The LED backlight unit 10 includes an LED array 12 having a plurality of LEDs and an LED controller 14 that drives the LEDs in accordance with the dimming signal (DS) supplied from the timing controller 8. The LED controller 14 generates a pulse-width modulation signal (Vpwm) corresponding to the dimming signal (DS), and provides the generated pulse-width modulation signal (Vpwm) to the LED array 12. The LED array 12 is positioned opposite to the rear surface of the LCD panel 2. The LED array 12 can include a plurality of red, green and blue LEDs arranged repeatedly. The LEDs generate the light in accordance with the pulse-width modulation signal (Vpwm) supplied from the LED controller 14, and then the generated light is applied to the LCD panel 2.
In the above apparatus for driving the LCD device using the LED backlight unit of the related art, the scan signal is supplied to each gate line (GL), and the input data (RGB) is converted into the analog video signal and is then supplied to each data line (DL) in synchronization with the scan signals, to thereby drive the liquid crystal cells. Simultaneously, the plurality of LEDs are driven by the pulse-width modulation signal (Vpwm) corresponding to the dimming signal (DS) in accordance with the average brightness of input data (RGB) from one predetermined dimming curve (A). Accordingly, the apparatus for driving the LCD device using the LED backlight unit of the related art controls the transmittance of light supplied from the LED backlight unit 10 through the liquid crystal cell driven by the analog video signal, to thereby display the image on the LCD panel 2 corresponding to the input data. However, the apparatus for driving the LCD device using the LED backlight unit of the related art has the following disadvantages.

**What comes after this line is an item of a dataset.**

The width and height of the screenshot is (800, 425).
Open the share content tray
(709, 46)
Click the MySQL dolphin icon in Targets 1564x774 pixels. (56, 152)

In the apparatus for driving the LCD device using the LED backlight unit of the related art, the dimming signal (DS) is generated based on one predetermined dimming curve (A) from the average brightness of input data (RGB). Accordingly, it is impossible to partially emphasize the brightness of the image displayed on the LCD panel 2 by using the LED backlight unit. Also, the brightness of the LED backlight unit is determined within one predetermined dimming curve (A), which limits variation of brightness in accordance with the input data (RGB), which can cause an unnecessary increase in power consumption.